Fury could already see the battle looming on the horizon, and she couldn’t even use her flames to help. Not against the nomads. Dune’s warning was still fresh in her mind.
The session ended early that day when Jordan did not return from the other side. The four high priests and their mates lived here in the sacred area. They were the only ones permitted. There were no positions on Crais of higher reverence than theirs. All were voted in by all inhabitants of the tribes, and it was a position for life. They were only replaced after the death of one of the four.
Below them in ranking was the ruling panel of elders from each tribe. Fury had always had great respect for how this was decided; it was simply the five oldest living tribe’s people. Regardless of what family you were from, respect was paid to those with life experience. And anything that could not be resolved internally was brought to the high priests. They were also the ones to perform mating ceremonies, control the prayers to the sun gods and run these annual meet-ups. So with them sequestered on the other side there would be no further session that day.
Fury was with her tribe. They’d just finished their second meal and her restless energy was in overdrive. She paced in front of her sleep chamber. The others who were in the same area must have been wondering what was wrong with her. She had to step in and out of the doorway as different tribe members ventured in and out of their room, taking advantage of the early session. This was a prime time to find a mate, so socializing was high on their priority list. Not Fury’s, though.
“We cannot sit here and wait for those nomads to pick us off one by one.” Angry words spilled from her lips. “We have to act.”
She’d known of the abductions before, but never had it struck her so deeply. And she felt betrayed by Dune, although she had no proof that he was involved. Considering her tribe had never lost anyone, he probably wasn’t. But he was a nomad.

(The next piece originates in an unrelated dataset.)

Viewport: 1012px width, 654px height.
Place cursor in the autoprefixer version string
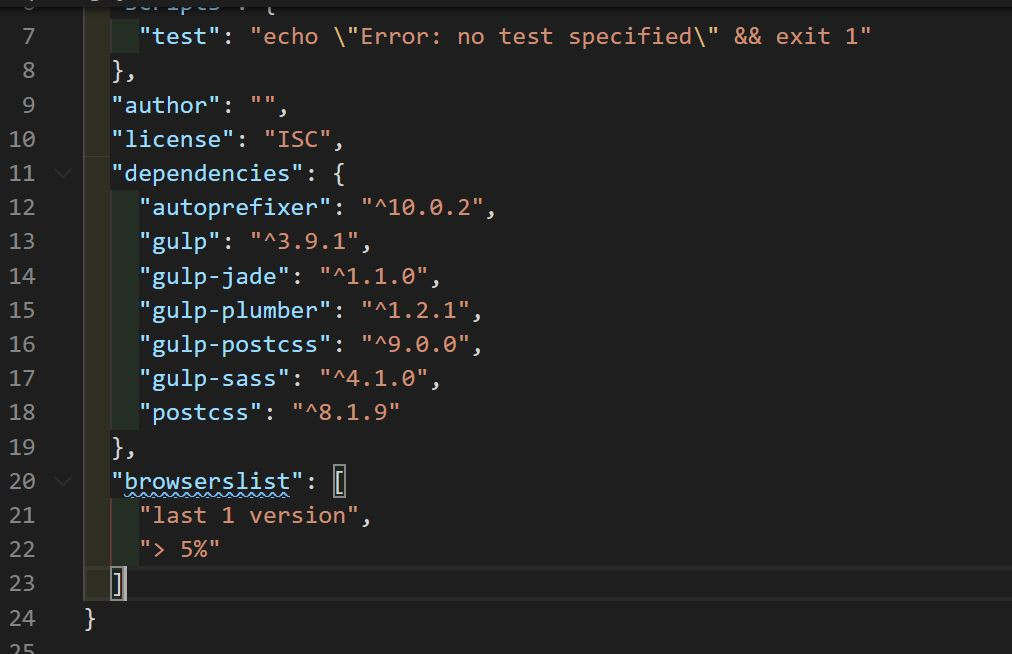coord(421,207)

“What do you suggest we do?” Tasha said. After Luiz, Tasha was Fury’s next closest friend. “How can we save them? You’re from the nomads. Do you know anything which might give us an advantage?”

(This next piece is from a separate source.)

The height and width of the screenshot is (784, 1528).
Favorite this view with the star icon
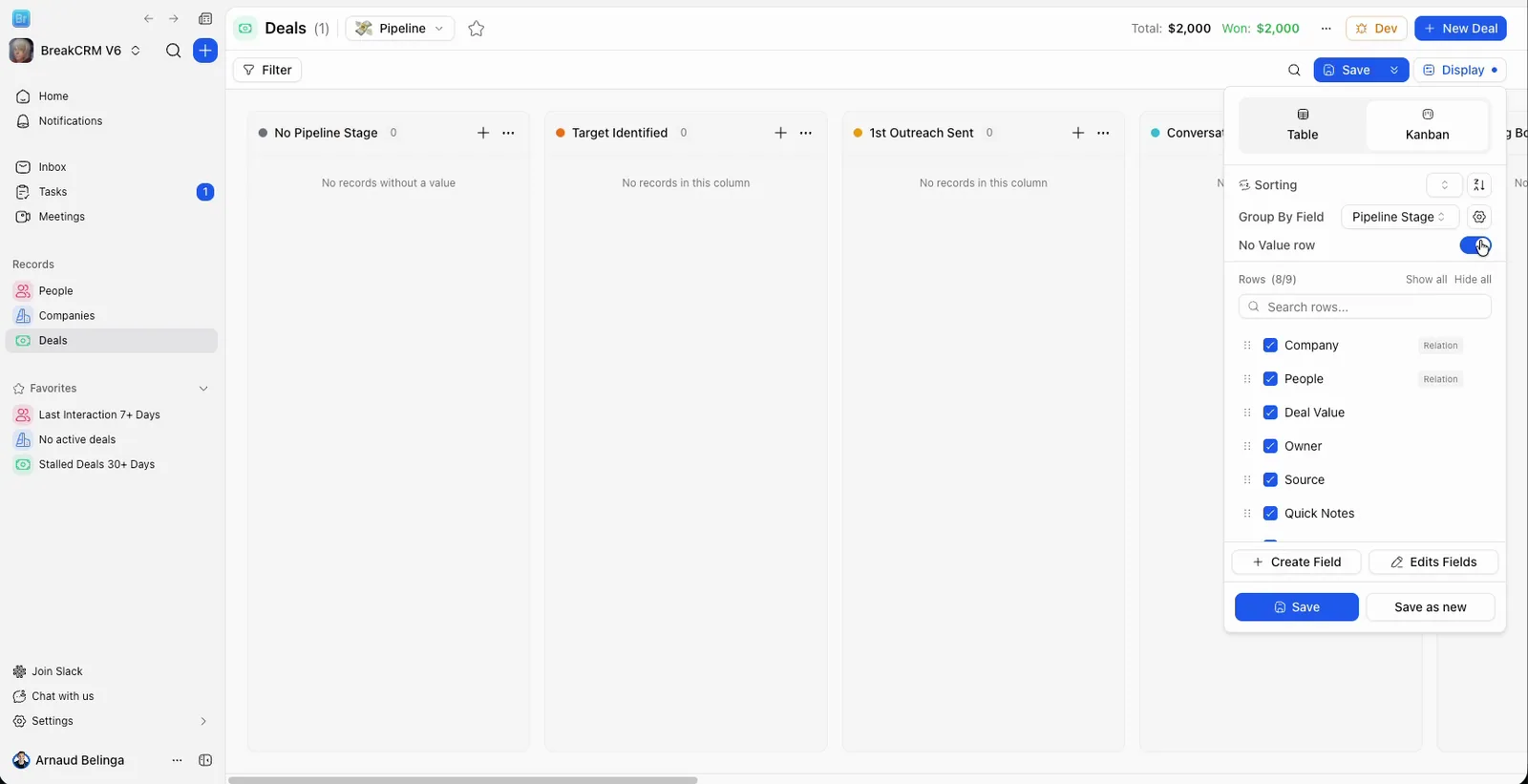(477, 29)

“I wish,” Fury bit out. “The only thing my half-nomad status has given me is white hair and an increased weakness in the sun.”
A visiting female leaned forward to whisper, “I heard that Jordan knows which of the caves the nomads’ leader uses around here. And he believed this was where the women were being held.”
“What?” Fury almost shrieked. “Why hasn’t he done anything to find them then?”
She shrugged. “I don’t know, but I did manage to overhear the discussion about the location.”
“Tell me,” Fury demanded, before softening her approach. “Please, I need to be able to do something.”
“You can’t walk in the suns, Fury, even during the eclipse. Don’t kill yourself on a fool’s errand.” Tasha spoke to her again.
“I’ll use the Craisly leaf. Now tell me.”
No one questioned Fury again, or asked how she would procure the most precious and revered plant on Crais. Craisly possessed a large leaf that worked as a partial barrier against the suns.
Instead they all gathered close, listening as the female described the large mountains to the south of them. Fury knew exactly where they were. She’d made a point throughout her life to closely study the hand-painted maps of Crais on the underground walls.
And at the next suns’ eclipse she was going after the nomads.
Forget Dune and his cryptic warnings, she was done with hiding. She would use her flame and if they had hurt the tribes’ women she would destroy them. Old Fury was gone, the one who hid and ran from life.
She knew the reason for her flames: she was the protector.